2. ADDITIONAL DEPARTMENT RESPONSES
a. Legislative review
Department attorneys who review legislative initiatives should
evaluate such initiatives for their consistency with, and
efficacy in enhancing, environmental justice.
b. Title VI Program Evaluation
Title VI of the Civil Rights Act of 1964 prohibits discrimination
on the basis of race, color, or national origin in all federally
assisted programs. 42 U.S.C. . 2000d et seq. Most
agencies that provide federal assistance subject to Title VI
have regulations implementing Title VI. These regulations
apply not only to intentional discrimination but also to policies
and practices that have a discriminatory effect.

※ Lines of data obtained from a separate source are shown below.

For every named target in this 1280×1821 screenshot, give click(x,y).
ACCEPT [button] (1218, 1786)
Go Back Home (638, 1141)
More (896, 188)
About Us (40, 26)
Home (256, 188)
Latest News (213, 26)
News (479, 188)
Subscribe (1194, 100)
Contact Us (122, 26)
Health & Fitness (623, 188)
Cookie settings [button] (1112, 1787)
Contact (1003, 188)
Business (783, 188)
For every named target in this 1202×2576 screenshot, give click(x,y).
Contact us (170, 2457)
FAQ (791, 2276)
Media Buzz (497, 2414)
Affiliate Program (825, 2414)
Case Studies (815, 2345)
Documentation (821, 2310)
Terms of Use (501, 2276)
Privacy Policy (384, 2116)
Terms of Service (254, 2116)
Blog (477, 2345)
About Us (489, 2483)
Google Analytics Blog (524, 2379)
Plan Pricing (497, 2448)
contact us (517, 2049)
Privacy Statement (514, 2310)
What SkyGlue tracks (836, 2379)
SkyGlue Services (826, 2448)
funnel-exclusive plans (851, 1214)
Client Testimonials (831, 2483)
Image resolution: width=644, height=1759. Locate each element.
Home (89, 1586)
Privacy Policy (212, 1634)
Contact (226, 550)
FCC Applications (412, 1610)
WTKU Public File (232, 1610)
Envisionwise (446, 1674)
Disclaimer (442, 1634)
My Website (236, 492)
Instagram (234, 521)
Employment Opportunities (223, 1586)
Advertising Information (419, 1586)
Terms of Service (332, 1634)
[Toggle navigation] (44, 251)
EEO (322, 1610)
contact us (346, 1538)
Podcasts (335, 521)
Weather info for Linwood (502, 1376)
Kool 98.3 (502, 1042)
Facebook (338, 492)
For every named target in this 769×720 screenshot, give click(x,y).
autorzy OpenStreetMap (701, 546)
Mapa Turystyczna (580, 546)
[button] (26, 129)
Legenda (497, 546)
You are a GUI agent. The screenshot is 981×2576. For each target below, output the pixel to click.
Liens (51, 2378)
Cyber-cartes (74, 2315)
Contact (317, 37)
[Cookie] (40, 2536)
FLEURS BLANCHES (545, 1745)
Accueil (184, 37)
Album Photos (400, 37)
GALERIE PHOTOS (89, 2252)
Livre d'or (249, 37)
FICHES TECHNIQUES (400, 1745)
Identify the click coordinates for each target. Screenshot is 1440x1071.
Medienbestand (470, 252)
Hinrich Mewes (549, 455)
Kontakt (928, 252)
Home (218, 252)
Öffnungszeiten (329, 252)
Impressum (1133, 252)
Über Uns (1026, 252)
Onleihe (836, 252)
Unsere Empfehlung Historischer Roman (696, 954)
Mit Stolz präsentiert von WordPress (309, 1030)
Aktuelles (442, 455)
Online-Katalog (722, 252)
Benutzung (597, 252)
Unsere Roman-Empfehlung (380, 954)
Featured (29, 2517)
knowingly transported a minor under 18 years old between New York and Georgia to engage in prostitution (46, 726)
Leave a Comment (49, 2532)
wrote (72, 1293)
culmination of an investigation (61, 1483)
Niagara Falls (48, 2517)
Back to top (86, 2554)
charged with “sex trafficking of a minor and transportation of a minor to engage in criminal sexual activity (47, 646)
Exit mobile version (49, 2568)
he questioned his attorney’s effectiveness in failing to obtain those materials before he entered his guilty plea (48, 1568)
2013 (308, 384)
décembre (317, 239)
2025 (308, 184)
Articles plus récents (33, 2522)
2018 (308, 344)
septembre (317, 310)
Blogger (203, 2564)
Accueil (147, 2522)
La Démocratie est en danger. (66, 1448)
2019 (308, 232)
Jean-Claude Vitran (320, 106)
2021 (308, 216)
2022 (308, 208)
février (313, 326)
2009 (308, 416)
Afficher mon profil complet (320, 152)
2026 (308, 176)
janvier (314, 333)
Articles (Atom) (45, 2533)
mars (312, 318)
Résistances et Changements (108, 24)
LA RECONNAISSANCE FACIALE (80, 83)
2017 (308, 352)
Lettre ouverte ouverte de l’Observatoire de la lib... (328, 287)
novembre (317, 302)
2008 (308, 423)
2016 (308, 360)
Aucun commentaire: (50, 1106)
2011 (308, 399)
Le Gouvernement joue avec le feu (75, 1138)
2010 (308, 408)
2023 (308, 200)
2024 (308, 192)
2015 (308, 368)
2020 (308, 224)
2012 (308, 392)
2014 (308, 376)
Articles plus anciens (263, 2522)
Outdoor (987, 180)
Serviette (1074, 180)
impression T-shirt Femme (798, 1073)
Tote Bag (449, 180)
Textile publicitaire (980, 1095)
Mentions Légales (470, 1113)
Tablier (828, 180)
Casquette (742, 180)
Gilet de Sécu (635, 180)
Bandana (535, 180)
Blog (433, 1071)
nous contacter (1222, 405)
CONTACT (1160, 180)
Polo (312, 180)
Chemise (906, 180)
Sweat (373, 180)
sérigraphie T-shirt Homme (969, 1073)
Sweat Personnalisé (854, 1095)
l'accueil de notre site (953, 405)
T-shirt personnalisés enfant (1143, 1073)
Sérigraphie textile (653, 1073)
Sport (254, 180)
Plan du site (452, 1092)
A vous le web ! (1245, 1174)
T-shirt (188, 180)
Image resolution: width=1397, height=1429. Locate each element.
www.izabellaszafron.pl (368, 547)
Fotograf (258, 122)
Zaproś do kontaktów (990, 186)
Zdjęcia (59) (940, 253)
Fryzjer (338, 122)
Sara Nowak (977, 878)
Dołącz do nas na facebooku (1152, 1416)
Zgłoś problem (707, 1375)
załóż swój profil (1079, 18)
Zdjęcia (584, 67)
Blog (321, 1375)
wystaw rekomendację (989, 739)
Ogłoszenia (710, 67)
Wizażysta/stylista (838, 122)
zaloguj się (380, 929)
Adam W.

As part of the review mandated by the Executive Order,
attorneys reviewing agency efforts to comply with Title VI
should evaluate the programs to eliminate policies and
practices that may be neutral on their face but discriminatory
in their effect. A more detailed review of the Title VI
enforcement obligations of the Department of Justice is
provided in a "Memorandum for Heads of Departments and
Agencies that Provide Federal Financial Assistance" and is
attached as Appendix B.
c. Amicus
In order to support the policy and goals of the Executive
Order, the Department also may file amicus curiae briefs in
cases that raise environmental justice issues. Where
appropriate, attorneys should advise client agencies that the
Department will consider recommendations to file amicus
curiae briefs.
d. Protection for Federally Recognized Tribes
The federal government has special responsibilities involving
federally recognized Indian tribes. Department attorneys
litigating environmental justice cases affecting such tribes will
confront additional issues involving the relationship between
the Department of Justice, the Department of the Interior, and
tribal nations.
Environmental justice matters involving American Indian
issues should be referred to the appropriate section in the
Environment and Natural Resources Division and to the
Division's environmental justice coordinator so that these
matters can be properly coordinated within the Department
and with the Department of the Interior.
V. JUDICIAL REVIEW AND ENFORCEMENT
This Guidance is intended only to improve the internal management of the Department
of Justice. It shall not be deemed to create any right, benefit, or trust obligation, either
substantive or procedural, enforceable by any person or entity in any court against the
United States, its agencies, its officers, or any other person. Consequently, neither this
Guidance nor the deliberative processes or products resulting from implementation of the
Guidance shall be treated as establishing standards or criteria that constitute any basis
for review of the actions of the Department of Justice or any other agency. The
Department's compliance with this Guidance shall not be justiciable in any proceeding
for judicial review of agency action.